Григорий Иванович давно уже ничего не писал для печати, но оставался редким любителем чтения. Он изучал книги с карандашом в руках, делал пометки, небольшие, только ему понятные записи (владел техникой стенографии).
И вот такую книжку, пристрастно изрисованную, достал, листал и показывал подчёркнутое – то, что близко ему у Бунина, поэта страстно-холодного темперамента.
Я сидела, облокотившись о стол, на котором едва оставалось место для чашки с чаем – так много достал Григорий Иванович книг, молча слушала – и думала о том, как этот человек, в сущности, одинок, несмотря на многочисленных приятелей, несмотря на свой ум, интеллект, привлекательный, наивный, почти детский, цинизм суждений.
И быта у него никакого нет – один чай да книги, да картины местных художников на стене. Великолепный беспорядок. Бивуак, привал на дороге от земной жизни к вечности.
– Мои рассказы – лирические. На динамику сюжета не претендуют, переживания внутренние. Ну вот, например: человек утратил смысл своего существования, пытается разобраться, что же с ним произошло. В конце рассказа брезжит надежда на появление этого смысла. Или не брезжит. Но я не люблю писать отчаяние.
За чтением стихов и разбиранием книг, которые дивно пахли мудростью и старостью бумаги, мы не заметили, как ночь превратилась в утро, разошлись его приятели, щурясь на новый день, словно на диковинное чудо.
Предутреннее небо стало сначала тёмно-синим, серо-фиолетовым, потом откровенно голубым. Февраль выдался удивительно ясным, прозрачным – таким, каким и должен быть февраль.
Григорий Иванович стоял в прихожей, но не думал помочь мне одеться, снять пальто с вешалки, вообще сделать какой-то вежливый жест. Я внутренне улыбнулась…
– Целую ночь проговорили, – вздохнула сонно, не попадая в рукава пальто. – Как я сегодня буду работать…
– Не работай. Оставайся.
– Теперь нельзя… А вы бы хотели, чтобы так было каждый день?
– Ага. Каждый день понемножку. – Григорий Иванович улыбался. – По чайной ложке каждый час.
– Не поняла.
– Я всё это уже проходил… Ведь сказал тебе, что наша встреча – просто эпизод. Маленький. Незначительный.
И тогда, и позже Григорий Иванович почти ничего о себе не рассказывал: собственная жизнь занимала его мало, точнее, не занимала совсем. Он не был человеком «без биографии», просто другие интересовали его больше него самого, он изучал, примерял их судьбы, когда рисовал их – и вместе с ними писал город.

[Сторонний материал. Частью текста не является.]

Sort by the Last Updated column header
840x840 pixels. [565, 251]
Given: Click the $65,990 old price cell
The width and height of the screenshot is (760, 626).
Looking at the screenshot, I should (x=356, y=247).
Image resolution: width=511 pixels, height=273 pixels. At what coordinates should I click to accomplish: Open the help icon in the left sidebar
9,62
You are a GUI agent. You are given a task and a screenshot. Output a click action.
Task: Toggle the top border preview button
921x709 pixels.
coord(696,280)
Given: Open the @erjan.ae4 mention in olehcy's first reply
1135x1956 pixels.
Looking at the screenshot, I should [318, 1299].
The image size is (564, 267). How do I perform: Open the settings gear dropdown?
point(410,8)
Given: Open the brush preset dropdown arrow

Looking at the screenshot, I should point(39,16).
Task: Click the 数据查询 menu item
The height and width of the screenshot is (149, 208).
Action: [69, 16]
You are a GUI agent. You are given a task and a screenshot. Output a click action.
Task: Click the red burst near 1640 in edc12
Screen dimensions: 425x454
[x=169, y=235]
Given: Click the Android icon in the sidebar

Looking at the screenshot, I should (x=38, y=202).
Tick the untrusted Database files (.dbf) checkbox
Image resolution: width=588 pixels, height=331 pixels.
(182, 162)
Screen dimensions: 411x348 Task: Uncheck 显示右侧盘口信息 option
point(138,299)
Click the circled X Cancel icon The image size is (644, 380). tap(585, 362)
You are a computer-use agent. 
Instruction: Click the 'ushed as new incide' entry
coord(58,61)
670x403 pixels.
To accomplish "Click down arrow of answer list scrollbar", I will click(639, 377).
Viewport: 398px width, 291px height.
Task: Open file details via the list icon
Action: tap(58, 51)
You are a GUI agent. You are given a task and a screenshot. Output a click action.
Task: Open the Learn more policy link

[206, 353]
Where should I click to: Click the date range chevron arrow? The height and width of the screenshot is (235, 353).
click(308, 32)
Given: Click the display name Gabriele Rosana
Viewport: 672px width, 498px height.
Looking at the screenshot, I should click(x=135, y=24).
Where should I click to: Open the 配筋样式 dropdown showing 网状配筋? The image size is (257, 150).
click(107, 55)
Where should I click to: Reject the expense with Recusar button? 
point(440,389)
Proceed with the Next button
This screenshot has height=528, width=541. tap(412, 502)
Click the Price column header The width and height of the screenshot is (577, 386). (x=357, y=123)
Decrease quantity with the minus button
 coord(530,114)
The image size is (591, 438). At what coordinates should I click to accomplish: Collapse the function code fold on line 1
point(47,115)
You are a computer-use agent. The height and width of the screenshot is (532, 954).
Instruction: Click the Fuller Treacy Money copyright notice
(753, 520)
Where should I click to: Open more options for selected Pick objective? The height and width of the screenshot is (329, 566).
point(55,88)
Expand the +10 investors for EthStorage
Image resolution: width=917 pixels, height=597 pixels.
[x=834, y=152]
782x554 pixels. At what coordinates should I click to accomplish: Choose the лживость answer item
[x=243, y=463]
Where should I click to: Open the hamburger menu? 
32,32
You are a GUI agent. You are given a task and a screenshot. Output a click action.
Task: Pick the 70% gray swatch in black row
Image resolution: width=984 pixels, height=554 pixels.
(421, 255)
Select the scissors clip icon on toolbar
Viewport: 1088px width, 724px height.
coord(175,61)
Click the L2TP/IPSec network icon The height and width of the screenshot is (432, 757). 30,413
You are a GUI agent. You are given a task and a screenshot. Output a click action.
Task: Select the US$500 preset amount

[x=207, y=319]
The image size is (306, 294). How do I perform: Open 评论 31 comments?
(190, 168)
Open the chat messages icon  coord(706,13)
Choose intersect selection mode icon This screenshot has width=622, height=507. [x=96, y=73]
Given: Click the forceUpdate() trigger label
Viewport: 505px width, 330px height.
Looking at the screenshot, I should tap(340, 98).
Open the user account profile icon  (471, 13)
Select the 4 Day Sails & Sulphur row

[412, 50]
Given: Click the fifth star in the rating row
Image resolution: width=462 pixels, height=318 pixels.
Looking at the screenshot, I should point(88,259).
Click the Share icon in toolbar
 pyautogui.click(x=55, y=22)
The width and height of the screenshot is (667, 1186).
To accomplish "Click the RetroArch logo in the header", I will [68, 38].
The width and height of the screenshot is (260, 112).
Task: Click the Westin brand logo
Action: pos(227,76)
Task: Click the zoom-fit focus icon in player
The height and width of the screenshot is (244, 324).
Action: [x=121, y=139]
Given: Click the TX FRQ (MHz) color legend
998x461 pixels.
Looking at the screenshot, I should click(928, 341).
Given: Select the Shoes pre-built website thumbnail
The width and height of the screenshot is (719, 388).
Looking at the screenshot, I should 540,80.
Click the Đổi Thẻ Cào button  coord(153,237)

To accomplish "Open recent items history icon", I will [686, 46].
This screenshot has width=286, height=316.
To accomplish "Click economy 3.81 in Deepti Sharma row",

Саратов в его рассказах существовал в полном своём воплощении, со всеми своими звуками, запахами, переулками и площадями, памятниками и парками, оживал коммунальными квартирами и жуткими трущобами, шинками и притонами, покрывающими изнанку центральной, парадной городской части.
За пределами Саратова Григорий Иванович печатался мало, разве что в двух-трёх журналах: кому интересен излишне местный колорит, отношения странных, опустившихся людей и их краткие негероические судьбы… Только там, где он жил, существовал небольшой круг ценителей, – и даже андеграундом это было сложно назвать, неправильно, неточно. Бог его знает, как историки литературы назовут тех людей, которые писали не для собственного удовольствия и не для публики, выступлений – а для живого слова, для сохранения языка.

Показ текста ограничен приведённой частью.